**Required actions**
A) In the course page, what trait best defines the students who get an A?
B) Shorten the course page paragraph that opens with "As you will read in the details," keeping its main facts.

**Text excerpt**
§

# | Resource |
---|---|
1 | The current version of the syllabus |
2 | Welcome video |
3 | What should you do the first week of the course |
4 | Instructor: Ron Zacharski, ron.zacharski@gmail.com, 575.680.4041 |
5 | Experience Point Sheet |
6 | the FIU Deep Learning Slack workspace |
7 | The Lab Submission Form |
As you will read in the details below, this class is a programming intensive course where you work at your own pace. Historically, about ⅓ of the students get an A, ⅓ an F, and ⅓ between an A and an F. What separates the 'A' students from the 'F' ones is that the 'A' students keep a regular schedule and consistantly submit their work. If they have a question or need help debugging they message me on Slack. They are not necessarily the most proficient programmers, or the best at math. The attribute that best defines them is self-discipline.
Data mining applications, data preparation, data reduction and various data mining techniques such as association, clustering, classification, anomaly detection.
This course provides an introduction to practical machine learning tools for data mining with an emphasis on XGBoost and Deep Learning.

§

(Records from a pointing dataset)
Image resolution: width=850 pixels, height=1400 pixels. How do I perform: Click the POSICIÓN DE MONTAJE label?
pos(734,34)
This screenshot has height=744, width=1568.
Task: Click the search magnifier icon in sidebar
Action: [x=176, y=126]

§

**Outputs for the tasks**
A) Self-discipline.

B) This self-paced course involves a lot of programming. Historically, about a third of students get an A, a third get an F, and a third fall in between. The A students keep a regular schedule, submit their work consistently, and message the instructor on Slack when they have questions or need debugging help. They aren't necessarily the strongest programmers or the best at math. What sets them apart is self-discipline.